If your answer is the latter option, if you indeed think it would be easier to explain an argument that you believe and already mostly know, then I would point out that this is exactly what I mean when I suggest that you write honestly (which I mentioned in the previous post, “The point of this blog”). This kind of writing requires putting aside the desire to be right and taking up the job of finding out what’s right. It really is a shift in mindset. Don’t start your essays expecting to know exactly how things will play out. You won’t know at the start, and in any event the whole point is to find out things that you didn’t know when you began. If you’re doing essay writing right, in other words, you will discover things later on in the process of writing that you didn’t think of when you began.

You should write honestly, therefore, for two reasons. The first is that it allows you to accomplish the real purpose of essay writing, which is to discover new ideas and not merely to report on ideas already known.
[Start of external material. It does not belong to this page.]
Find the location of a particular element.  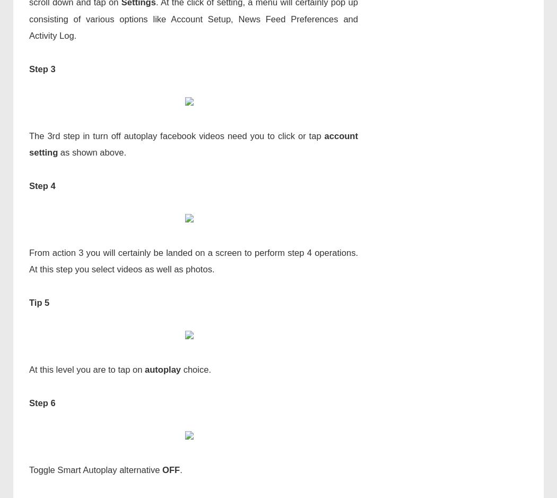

The second reason is if you use an essay for the purpose it was designed to accomplish, it will (surprise, surprise) make your life as a student a lot easier. Trying to use the essay writing process to report on ideas you already know is like trying to use a hockey stick to play lacrosse. A hockey stick is built for playing hockey, and if you use it for that purpose, you’ll have a lot more luck and a lot less frustration. Towards the end of my previous post, “The point of this blog,” I referenced a plaque at the University of Virginia that instructs students to “Seek the light of truth,” and I suggested that maybe seeking the light of truth wasn’t just a possible thing to do, but actually your job as a student. I would point out now that the essay has been given to you as a tool to accomplish this job of seeking the light of truth. It was not built for proving things you already think, and it will probably not serve you well in that endeavor.

To illustrate what I’ve been talking about, that last paragraph (the one just above this one) is certainly not something that I expected to write when I began drafting this blog post a few hours ago. Actually, this post started out by talking about debate and courtroom argumentation. As you can see, none of that made the final cut—it didn’t seem relevant in the final analysis—but writing through those ideas moved me towards the ones I’ve published in this post. There were certainly more edits, too; I nearly even proofread this post before publishing it. On a larger scale, though, I was worried that the whole thing about getting locked into absolutes wasn’t going to make sense and that I might need to cut it. It ended up staying, just reframed by the introduction paragraph, which I wrote only just before writing this paragraph. My hope in writing that introduction was to help prepare you, as the reader, for the path of thought that my writing ended up taking. And after everything else was said and done, I wrote this paragraph, just to really demonstrate that it’s okay to change things while writing, to show you (again, thinking mainly of first-year students, here) that you will actually have an easier time with college writing if you let yourself be honest and argue the things you come to believe over the course of the writing process.

Maybe my efforts have even paid off.